Droit pénal et de la presse
le 08/12/2022

Atteinte à la conservation des habitats naturels : la simple violation d’un arrêté préfectoral suffit à caractériser l’intention délictuelle

Cass. Crim., 18 octobre 2022, n° 21-86.965

En l’espèce, la construction d’un gazoduc avait nécessité le défrichement de zones boisées et la création d’une piste pour permettre notamment le passage des engins de travaux publics.

Ces opérations qui entrainaient notamment une destruction des habitats naturels et une dégradation des sites de reproduction ou d’aires de repos d’espèces animales protégées avaient été autorisées par arrêtés préfectoraux qui prévoyaient toutefois la mise en œuvre de mesures de remise en état – notamment de reboisement du site – dans un délai déterminé.

Lors des transports sur les lieux par les Inspecteurs de l’Office français de la Biodiversité (OFB), il apparaissait que la société en charge des travaux n’avait pas respecté les prescriptions préfectorales, notamment quant aux mesures compensatoires prévues.

La société en charge des travaux ainsi que son directeur de projet se voyaient alors délivrer une citation devant le Tribunal correctionnel du chef du délit d’atteintes à la conservation des habitats naturels prévu et réprimé par l’article L.415-3 du Code de l’environnement – en l’occurrence par la destruction de plus de 40 hectares de forêt.

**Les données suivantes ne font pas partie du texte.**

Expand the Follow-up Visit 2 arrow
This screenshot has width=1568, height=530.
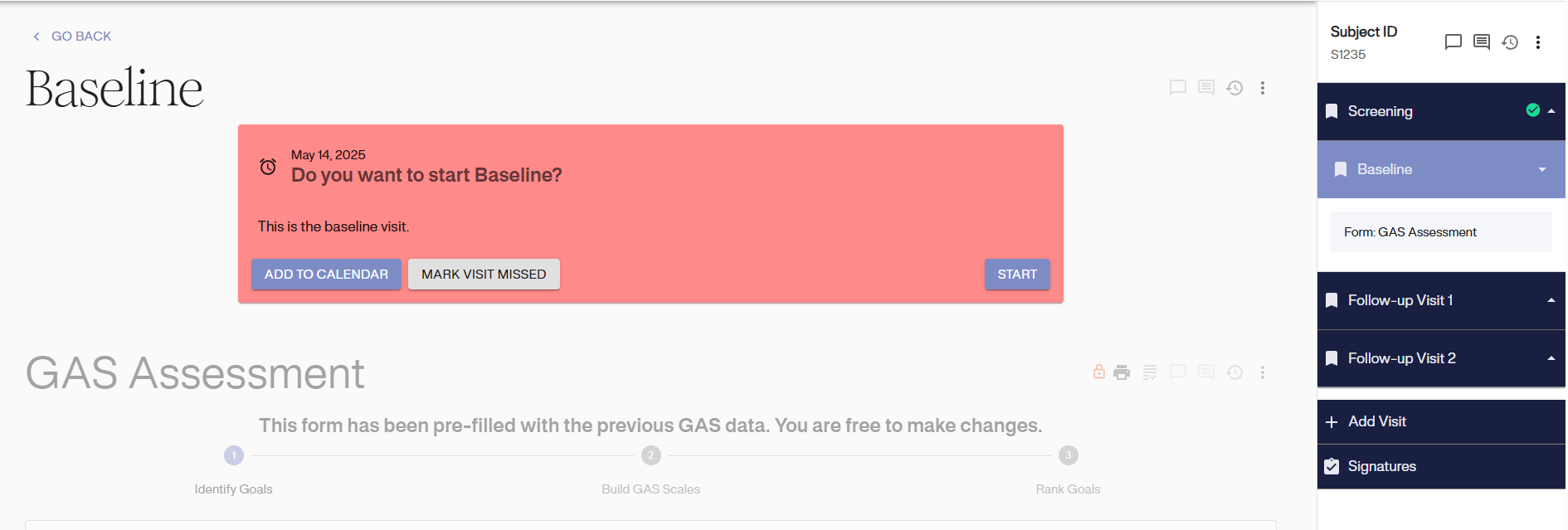[1551, 358]
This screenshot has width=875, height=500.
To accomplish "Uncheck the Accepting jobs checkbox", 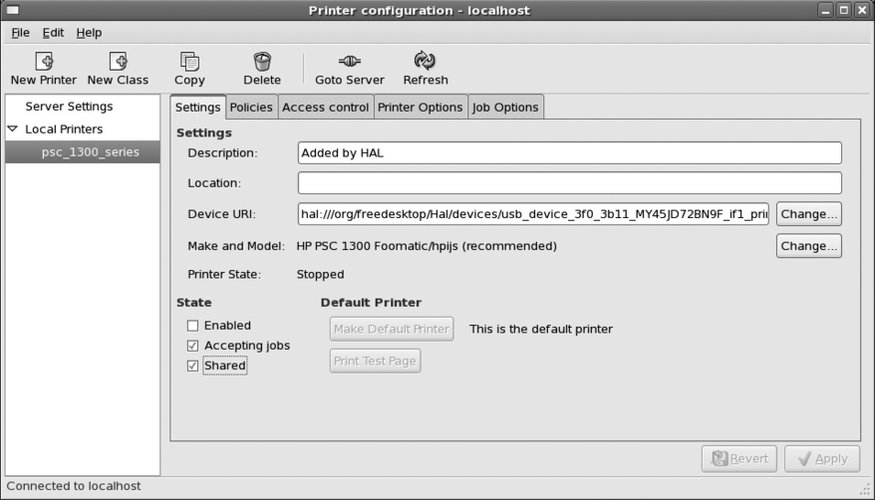I will coord(193,346).
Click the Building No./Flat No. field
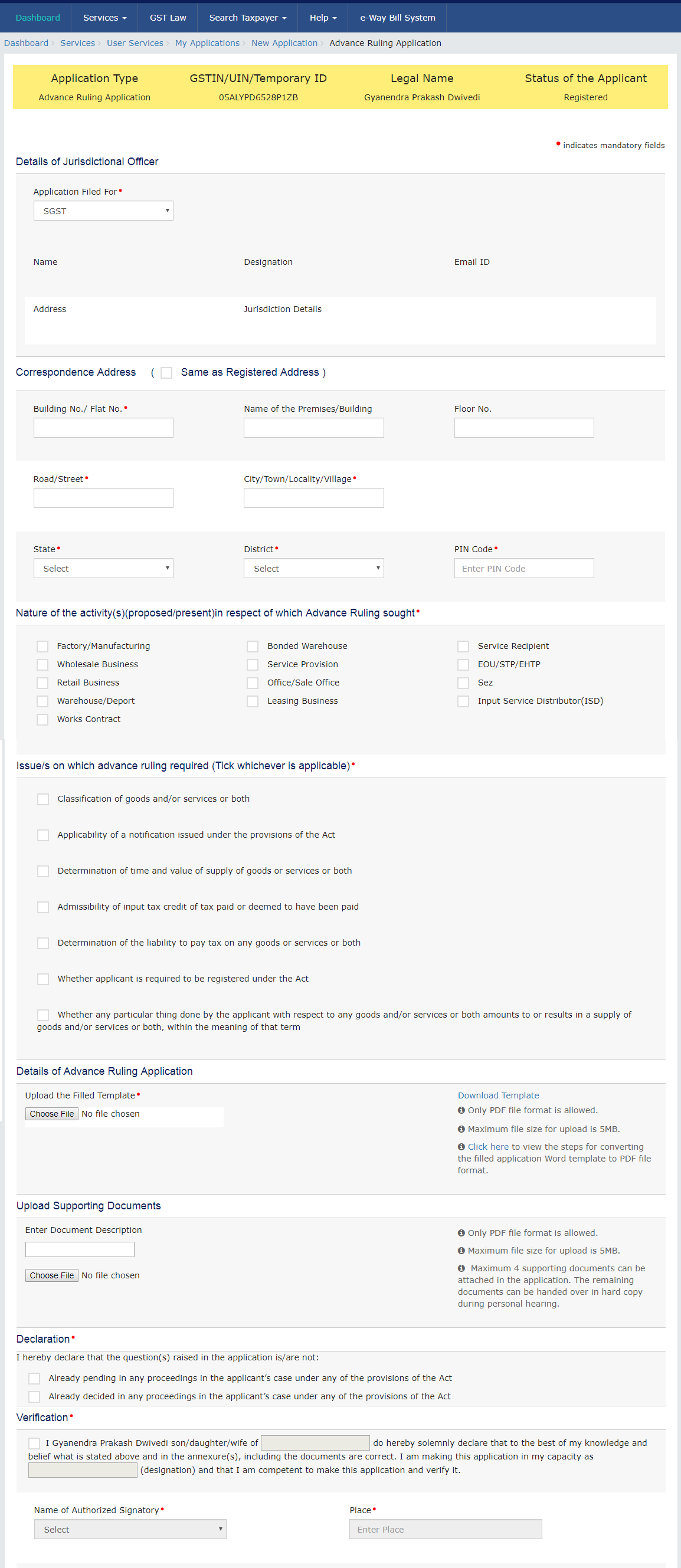 103,428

Dans un arrêt en date du 10 novembre 2021, la Cour d’appel de Dijon – saisie par les prévenus à la suite de leur condamnation par le Tribunal correctionnel – rappelait que l’article L. 411-2 du Code de l’environnement prévoit la possibilité de dérogations à la protection stricte des habitats naturels afin notamment de permettre la construction de projets nécessaires à l’activité humaine qui présente un intérêt public majeur ; elle confirmait toutefois le jugement et déduisait la caractérisation de l’infraction du seul fait d’une violation des arrêtés préfectoraux délivrés.

Les prévenus formaient un pourvoi en cassation à l’encontre de l’arrêt soutenant notamment que l’intention délictueuse n’avait pas été caractérisée par la Cour alors que le délit poursuivi était une infraction de commission.

Saisie d’un pourvoi, la Chambre criminelle validait le raisonnement des juges du fond en affirmant que d’une part « le délit d’atteinte à la conservation des habitats naturels, en violation des prescriptions prévues par les règlements ou décisions individuelles […], peut être consommé par la simple abstention de satisfaire aux dites prescriptions » et, d’autre part, « une faute d’imprudence ou négligence suffit à caractériser l’élément moral du délit ».

Cet arrêt vient apporter une nouvelle illustration du contentieux pénal environnemental, intéressante notamment quant aux contours de l’élément moral des infractions dites non intentionnelles.